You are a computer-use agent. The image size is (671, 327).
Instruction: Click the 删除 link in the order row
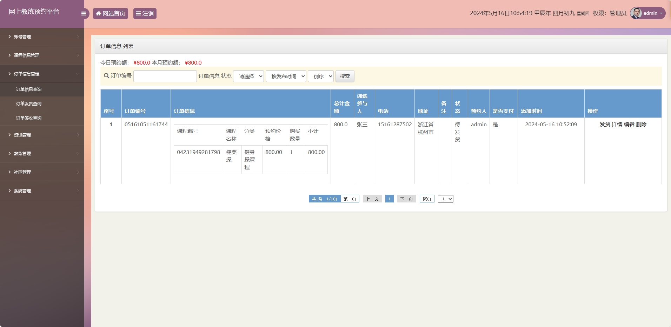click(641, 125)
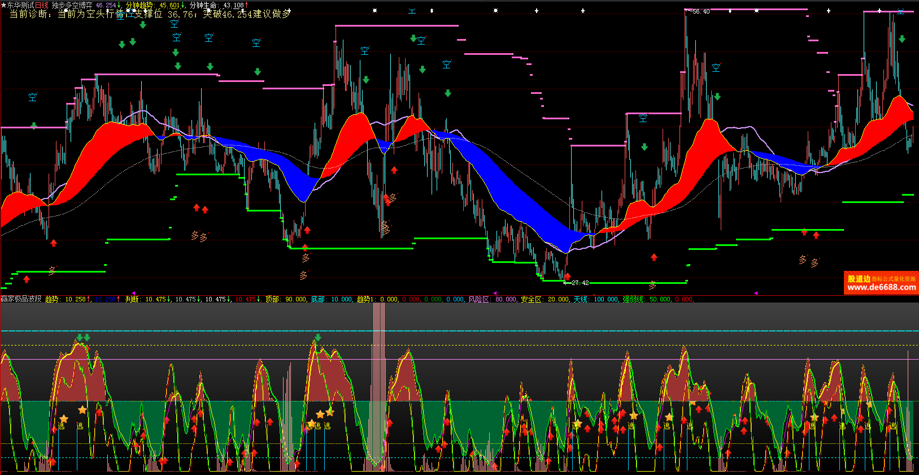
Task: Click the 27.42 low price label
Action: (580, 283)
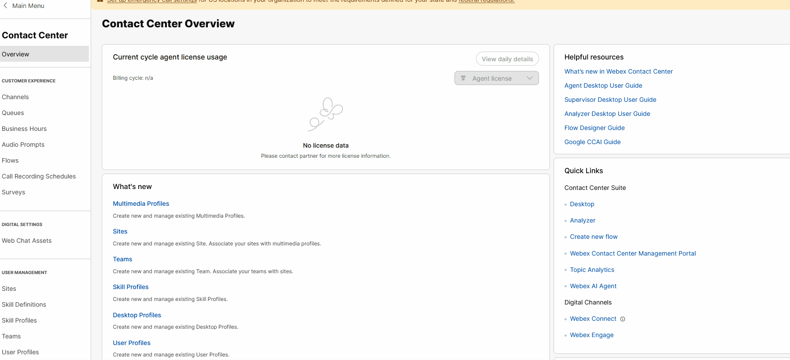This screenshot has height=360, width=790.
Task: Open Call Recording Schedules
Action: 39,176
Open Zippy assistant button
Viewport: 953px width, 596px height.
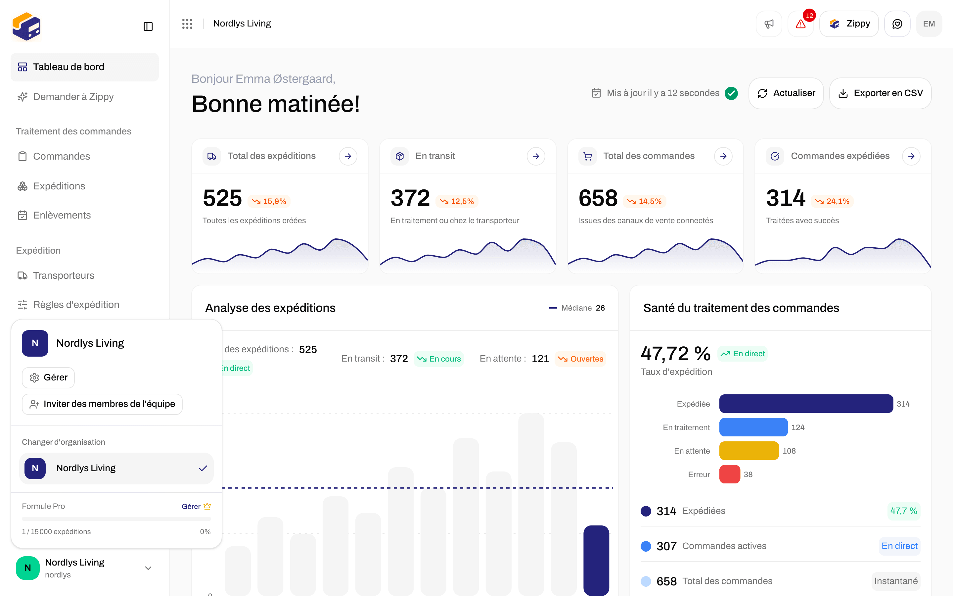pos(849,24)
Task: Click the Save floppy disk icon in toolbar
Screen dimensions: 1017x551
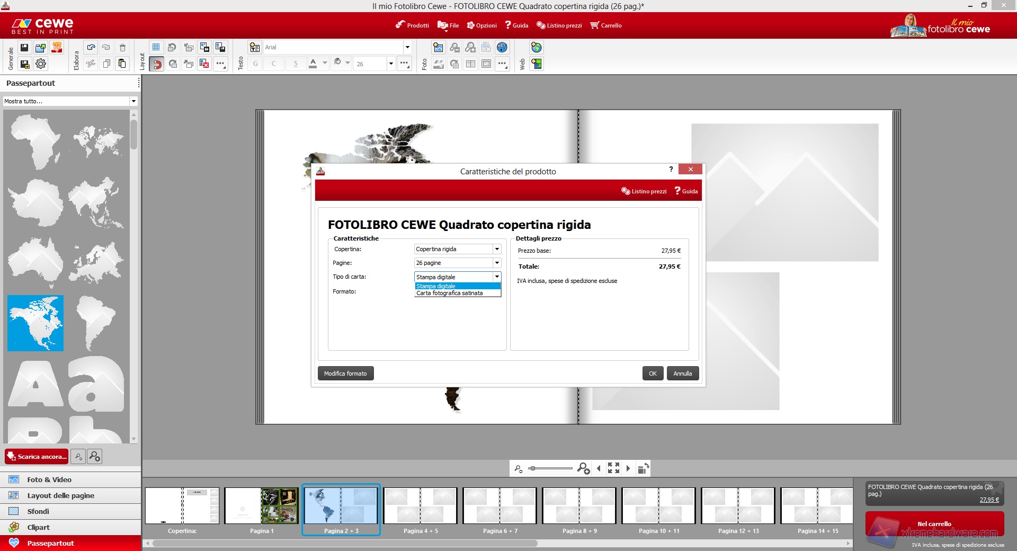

◇ ◇ ◇ ◇ ◇ ◇ ◇

Omitting all pictures, retype exactly the lines from the line containing "Viewport: 953px width, 596px height." down to the last line above, both ends included.

YOUR RESPONSE ::
Viewport: 953px width, 596px height.
pos(849,24)
Task: Click the Save floppy disk icon in toolbar
Screen dimensions: 1017x551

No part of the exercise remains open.